US-Präsident Donald Trump hat entschieden, dass die USA aus dem Iran-Atomabkommen aussteigen werden. Heizt das den Konflikt weiter an?

Das wissen wir noch nicht. Man hat auch gesagt, als Trump über Nordkorea gesprochen hat, das sei Kriegshetze. Aber jetzt sehen wir, dass die zwei koreanischen Spitzenpolitiker zusammengekommen sind.

In der vergangenen Woche wurden von Syrien Raketen auf die Golanhöhen abgefeuert, Israel hat daraufhin iranische Militärziele in Syrien angegriffen. Ist die Kriegsgefahr in der Region dadurch noch einmal gestiegen?

Nein, denn diesen Krieg gibt es ja schon. In und aus Syrien sind ja schon Millionen geflüchtet. Die Amerikaner haben nichts getan und die Kurden im Stich gelassen. In Libanon hat die Hisbollah, eine Terrororganisation, jetzt mit ihren Verbündeten die Mehrheit im Parlament. Und in Gaza graben Leute Tunnel, um Terror gegen Israel zu machen. Daran hat sich nichts geändert.

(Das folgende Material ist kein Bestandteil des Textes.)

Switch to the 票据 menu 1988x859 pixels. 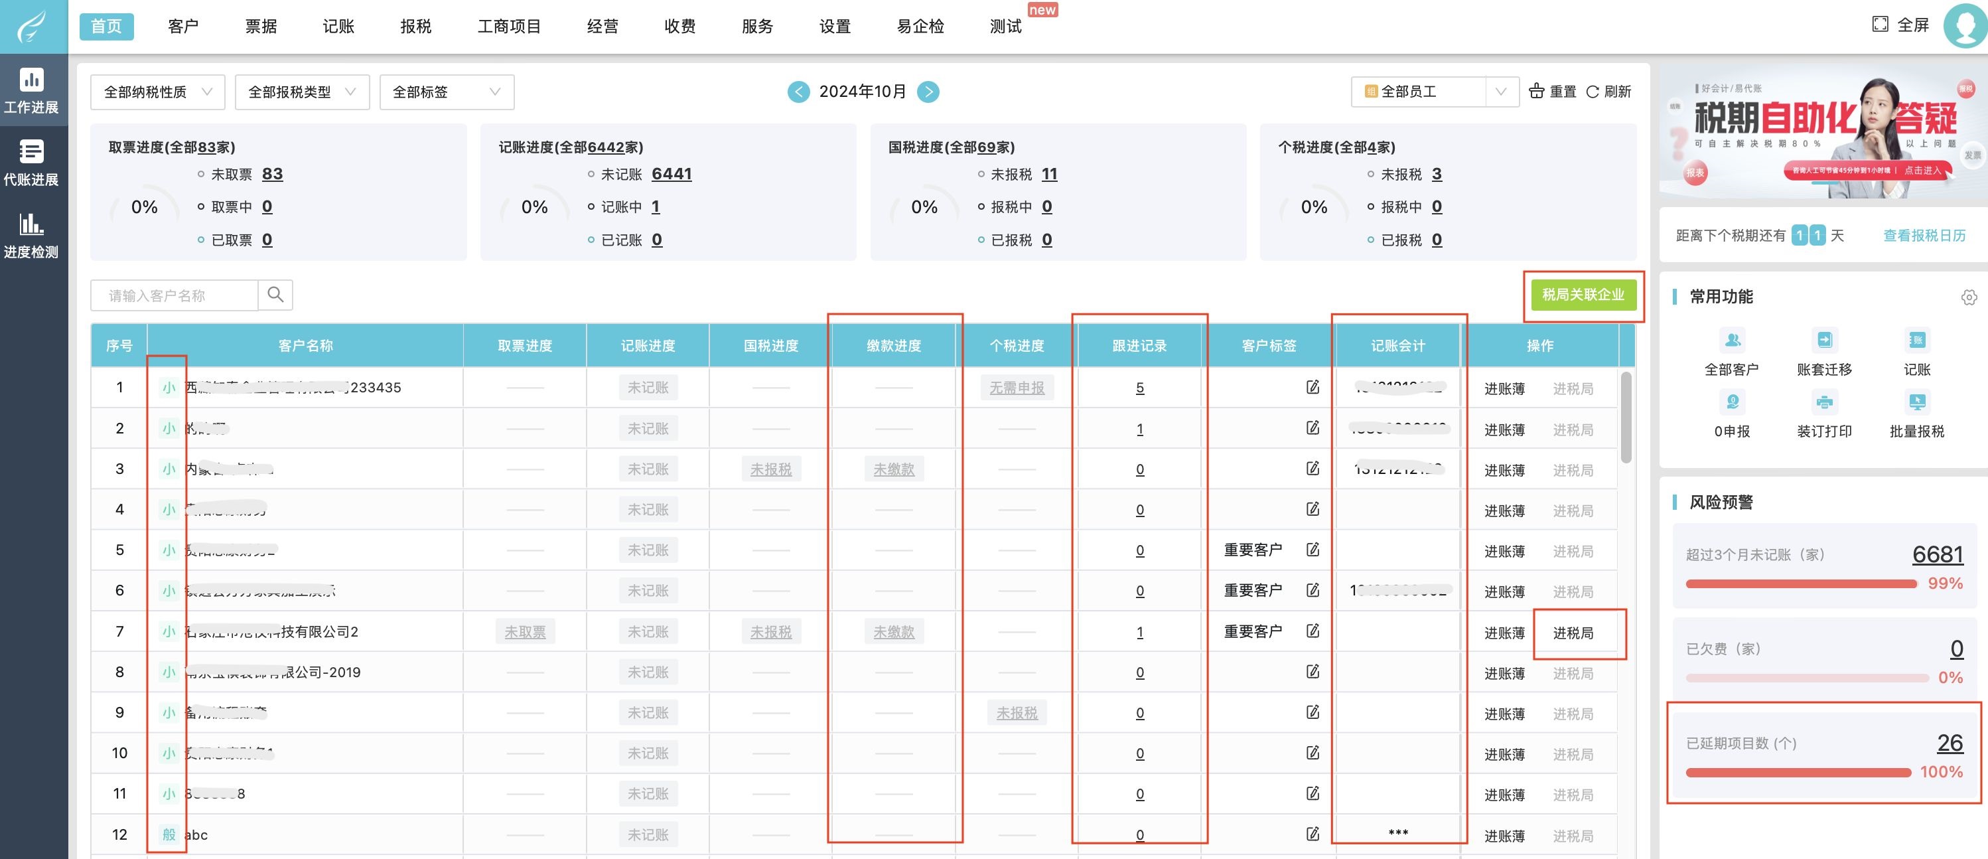click(261, 26)
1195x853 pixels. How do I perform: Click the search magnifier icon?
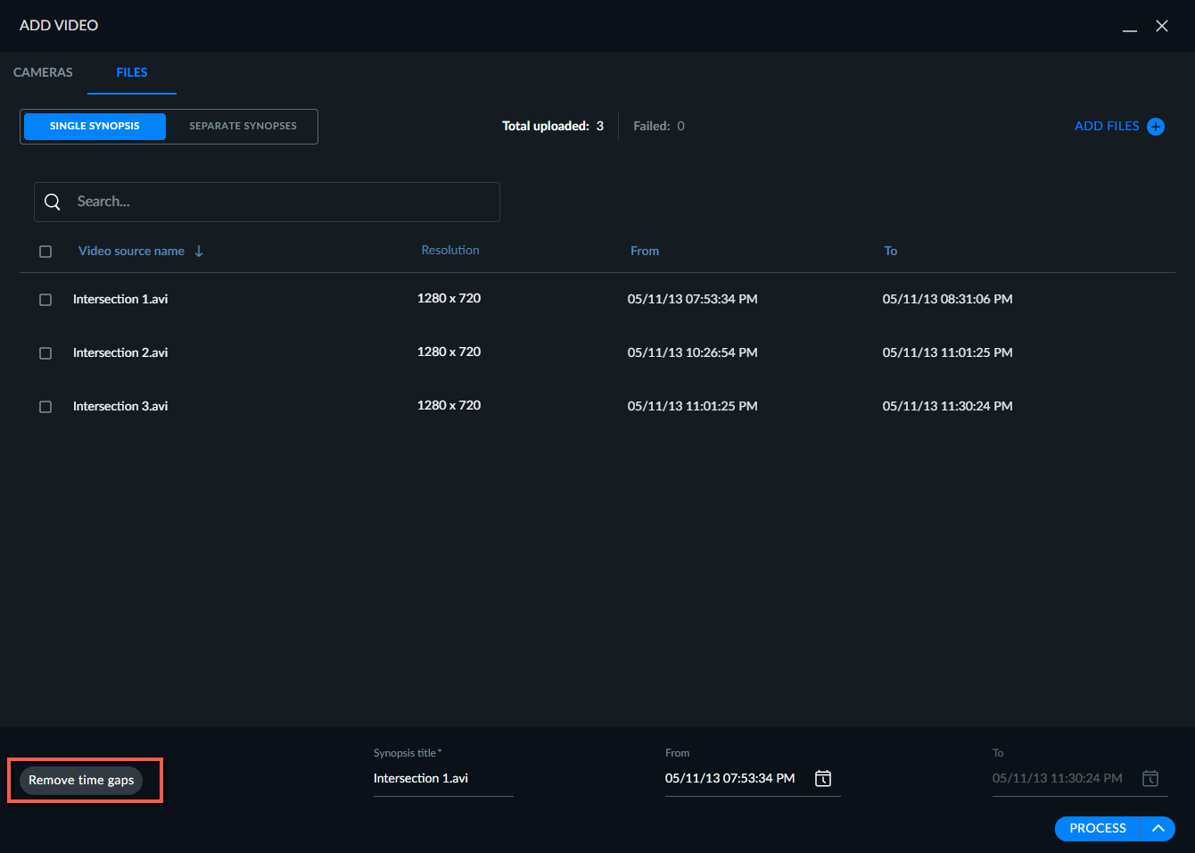53,202
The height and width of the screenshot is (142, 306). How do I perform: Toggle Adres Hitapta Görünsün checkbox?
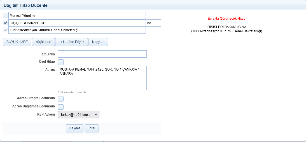point(61,99)
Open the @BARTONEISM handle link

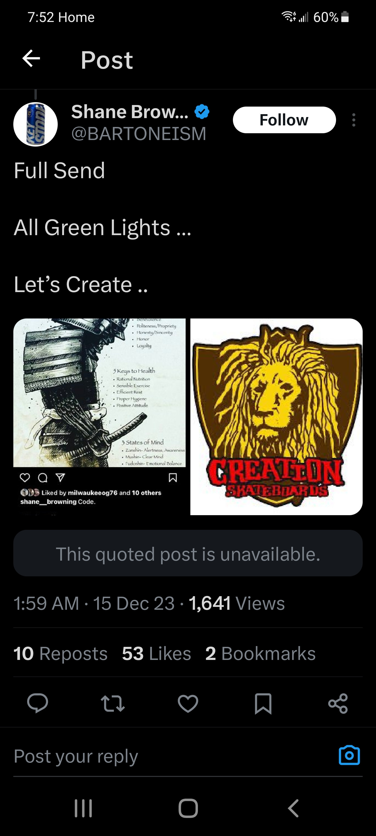tap(139, 134)
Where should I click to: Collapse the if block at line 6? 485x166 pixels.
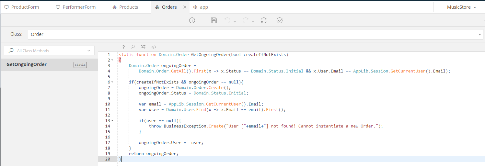(112, 82)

Können Sie Palästinenser verstehen, die auch einen eigenen Staat wollen?

Ja, diesen Wunsch kann ich gut verstehen. Aber was hat denn die palästinensische Führung getan, als es möglich war, einen Staat zu haben? Es gab Verhandlungen mit Jitzchak Rabin, mit Ehud Barak, da war man bereit, weitgehende Kompromisse zu schließen. Aber im letzten Moment haben die Palästinenserführer "Nein" gesagt.

70 Jahre Staat Israel - ist das aus Ihrer Sicht eine Erfolgsgeschichte?

Ja. Ich sage, das Glas ist drei Viertel voll, und ein Viertel leer. Heute lebt die Hälfte aller Juden in Israel. Wenn die UN heute für den Human Development Report eine Umfrage macht, dann ist Israel unter den ersten 20 Ländern. Zur Erfolgsgeschichte gehört für mich auch, dass sich das Land gegen mörderische Nachbarn gewehrt hat. Und dass sich eine ehemals tote Sprache - Hebräisch, die Sprache der Bibel - wieder etabliert hat. Und dass es dort großartige Kultur gibt, Oper, fantastische Musik und Schriftsteller wie David Grossman und Amos Oz. Wie gesagt, Israel ist nicht perfekt, aber eine Erfolgsgeschichte.